#### Required action:
In the records below, find the line holding "You are a computer-use" and the line holding "Instruction: Click the". Set down both, with every line between them, exactly.

#### Given data:
<<<<

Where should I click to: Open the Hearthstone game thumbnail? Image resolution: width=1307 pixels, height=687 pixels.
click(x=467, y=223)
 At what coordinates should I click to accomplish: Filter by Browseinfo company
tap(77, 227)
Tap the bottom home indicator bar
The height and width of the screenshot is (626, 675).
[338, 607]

>>>>
<<<<

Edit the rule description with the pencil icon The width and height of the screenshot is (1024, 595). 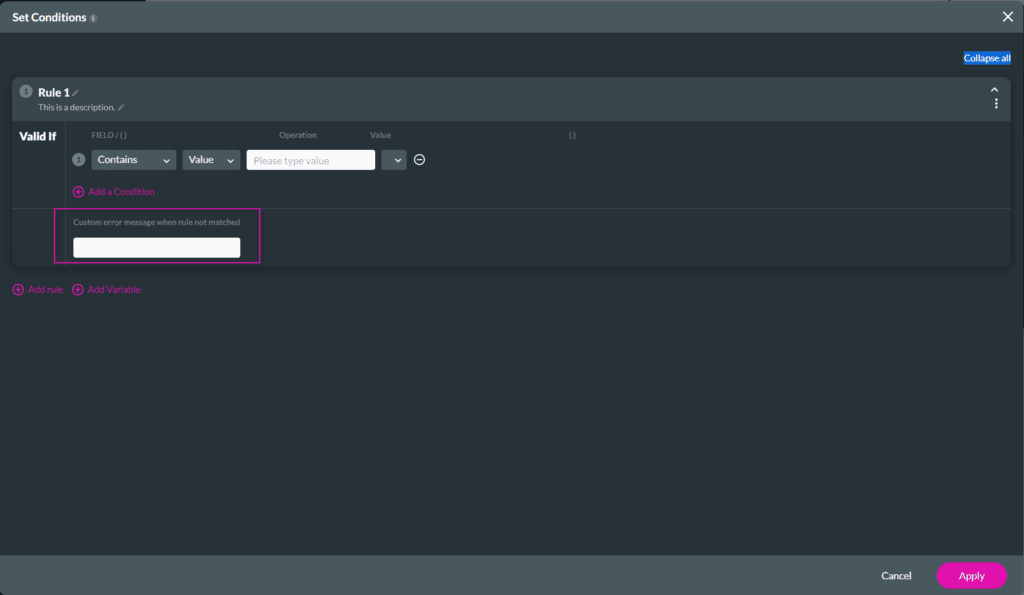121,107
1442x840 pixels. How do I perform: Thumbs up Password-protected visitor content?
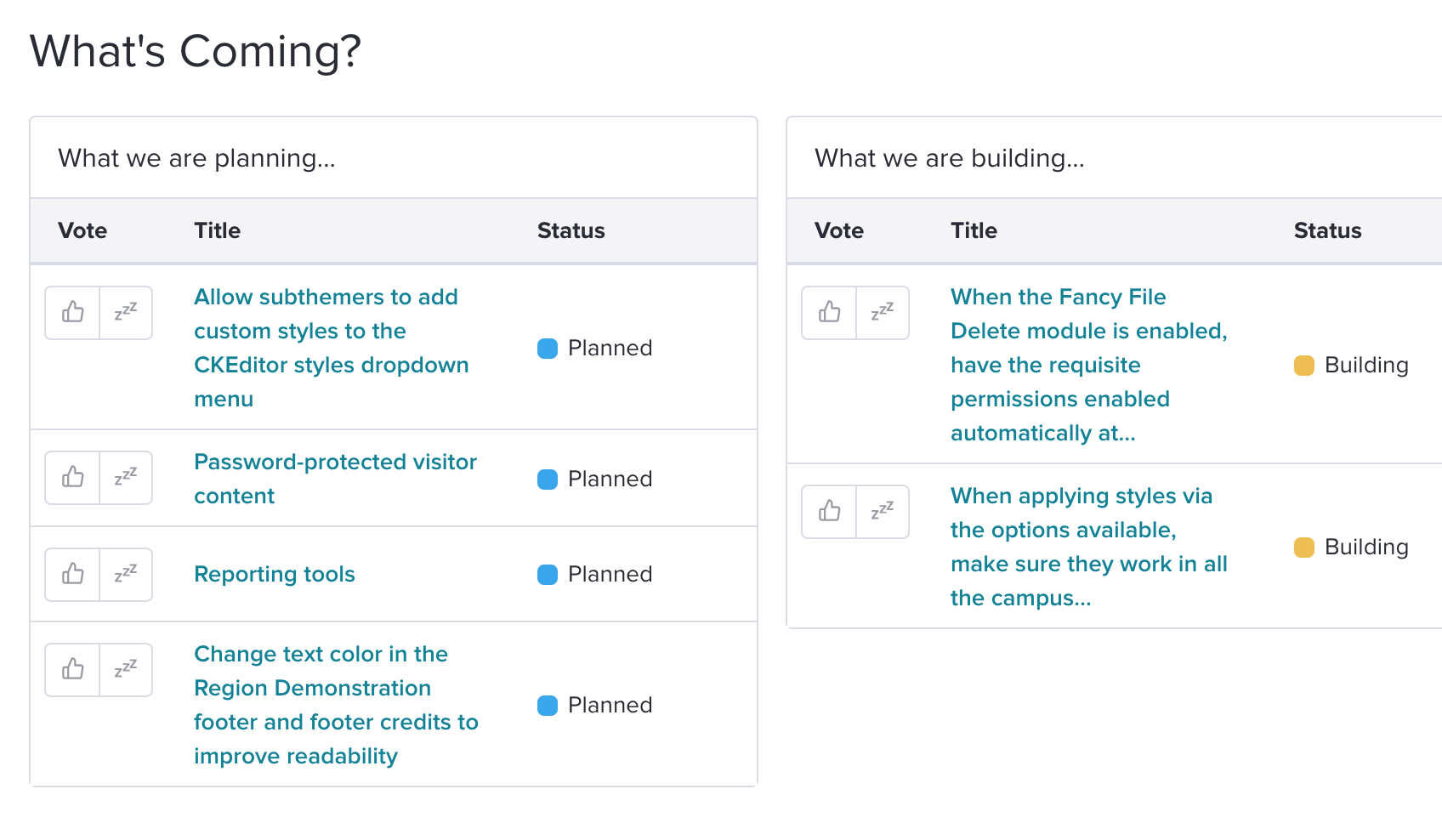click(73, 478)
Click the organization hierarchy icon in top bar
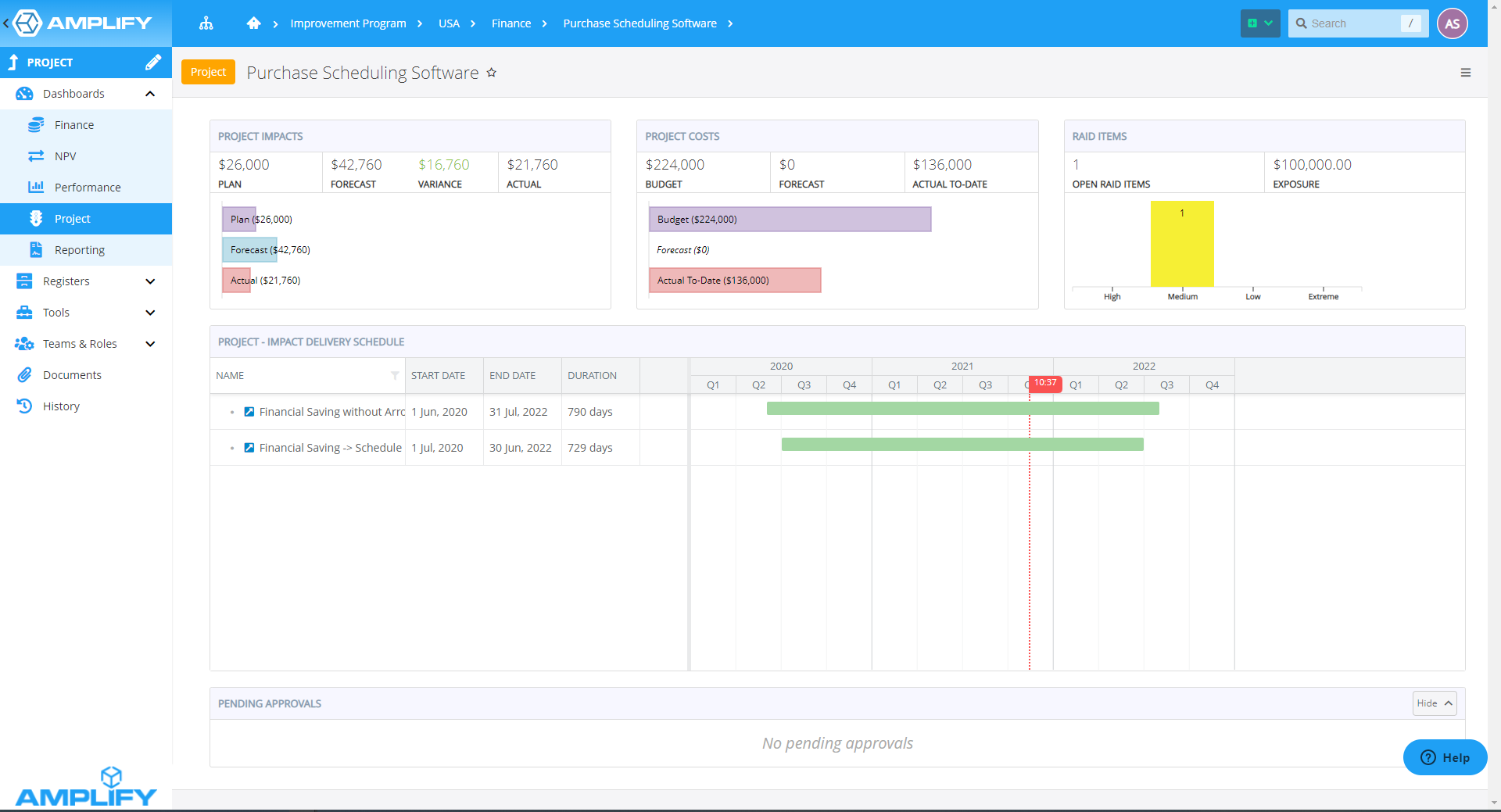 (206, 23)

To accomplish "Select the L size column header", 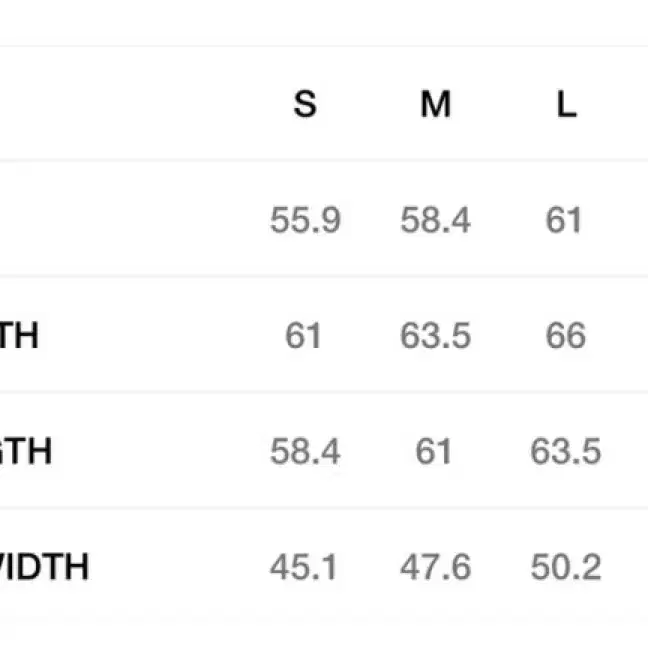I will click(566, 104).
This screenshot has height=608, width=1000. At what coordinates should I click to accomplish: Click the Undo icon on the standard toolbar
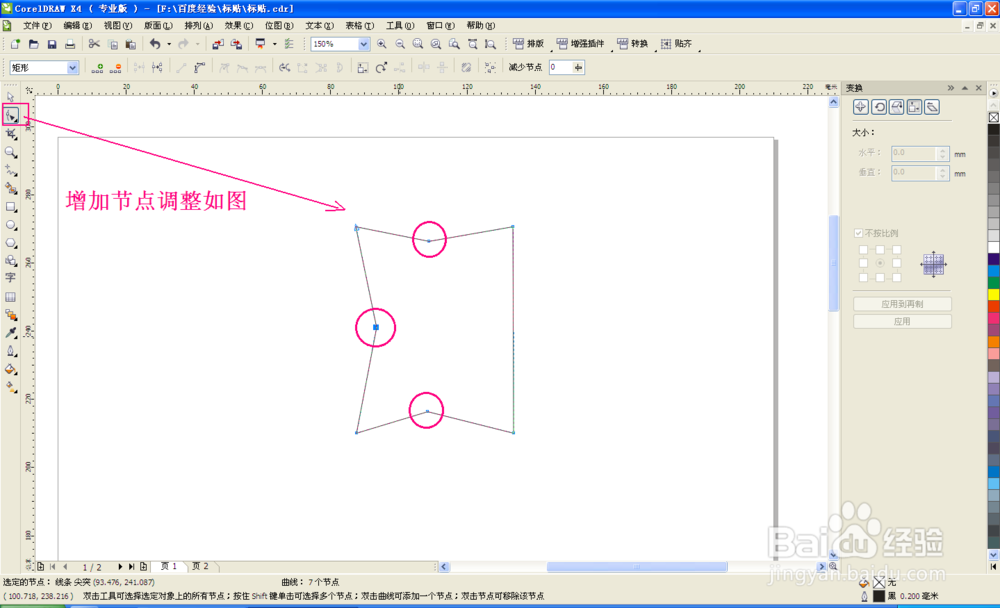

>>>>
<<<<

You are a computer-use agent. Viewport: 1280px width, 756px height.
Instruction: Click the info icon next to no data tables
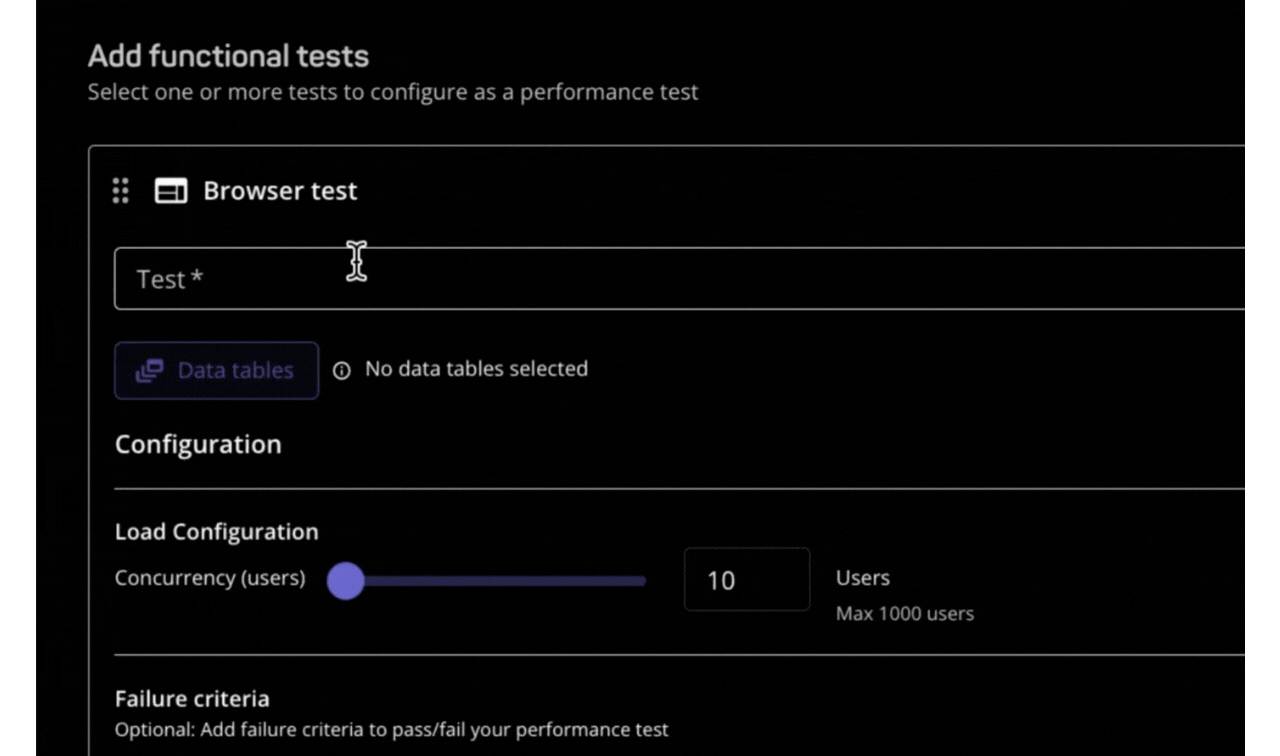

>>>>

#### Answer to this task:
You are a computer-use agent. Viewport: 1280px width, 756px height.
Instruction: Click the info icon next to no data tables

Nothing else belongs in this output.